§ TRY IT:
Each line of the data below either holds "will" or does not. Report how many do, and only that.

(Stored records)
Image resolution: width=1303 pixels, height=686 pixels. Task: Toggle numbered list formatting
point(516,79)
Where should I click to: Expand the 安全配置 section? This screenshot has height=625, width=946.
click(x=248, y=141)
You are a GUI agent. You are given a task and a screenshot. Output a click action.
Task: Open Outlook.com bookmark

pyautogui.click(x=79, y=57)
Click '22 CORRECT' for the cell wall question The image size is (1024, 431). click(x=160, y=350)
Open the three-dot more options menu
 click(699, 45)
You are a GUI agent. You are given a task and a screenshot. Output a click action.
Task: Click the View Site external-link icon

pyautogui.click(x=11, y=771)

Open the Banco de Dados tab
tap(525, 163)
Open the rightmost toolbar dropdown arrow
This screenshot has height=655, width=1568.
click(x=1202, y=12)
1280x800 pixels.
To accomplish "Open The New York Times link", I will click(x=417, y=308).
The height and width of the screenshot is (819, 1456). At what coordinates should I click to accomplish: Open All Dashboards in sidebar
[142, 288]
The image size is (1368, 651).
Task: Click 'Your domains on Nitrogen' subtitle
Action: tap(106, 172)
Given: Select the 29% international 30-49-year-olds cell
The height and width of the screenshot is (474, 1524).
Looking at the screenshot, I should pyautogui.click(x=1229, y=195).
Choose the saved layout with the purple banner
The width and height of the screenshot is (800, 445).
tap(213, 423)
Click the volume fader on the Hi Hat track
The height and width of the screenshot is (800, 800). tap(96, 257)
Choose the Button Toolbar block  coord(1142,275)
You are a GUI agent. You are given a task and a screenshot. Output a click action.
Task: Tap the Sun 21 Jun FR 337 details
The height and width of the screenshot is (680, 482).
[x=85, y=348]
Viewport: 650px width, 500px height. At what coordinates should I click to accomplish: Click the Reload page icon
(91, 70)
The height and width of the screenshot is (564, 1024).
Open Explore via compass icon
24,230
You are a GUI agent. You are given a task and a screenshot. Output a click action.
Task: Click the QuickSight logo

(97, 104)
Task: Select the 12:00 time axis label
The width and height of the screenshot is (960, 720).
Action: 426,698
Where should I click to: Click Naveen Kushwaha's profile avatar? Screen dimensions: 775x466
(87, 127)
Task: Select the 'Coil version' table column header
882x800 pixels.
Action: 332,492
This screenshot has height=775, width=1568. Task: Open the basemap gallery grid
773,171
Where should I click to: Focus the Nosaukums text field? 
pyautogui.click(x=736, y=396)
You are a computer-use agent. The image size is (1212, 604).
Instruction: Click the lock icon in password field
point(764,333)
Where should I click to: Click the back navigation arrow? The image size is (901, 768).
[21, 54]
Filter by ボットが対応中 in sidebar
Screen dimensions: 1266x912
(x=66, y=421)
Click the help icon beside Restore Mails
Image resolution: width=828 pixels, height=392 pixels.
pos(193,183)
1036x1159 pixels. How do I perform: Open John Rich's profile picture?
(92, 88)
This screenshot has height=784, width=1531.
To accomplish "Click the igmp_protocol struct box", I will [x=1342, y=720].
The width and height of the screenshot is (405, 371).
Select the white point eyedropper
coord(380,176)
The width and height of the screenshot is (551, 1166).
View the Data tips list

§ EXPECTED ANSWER:
2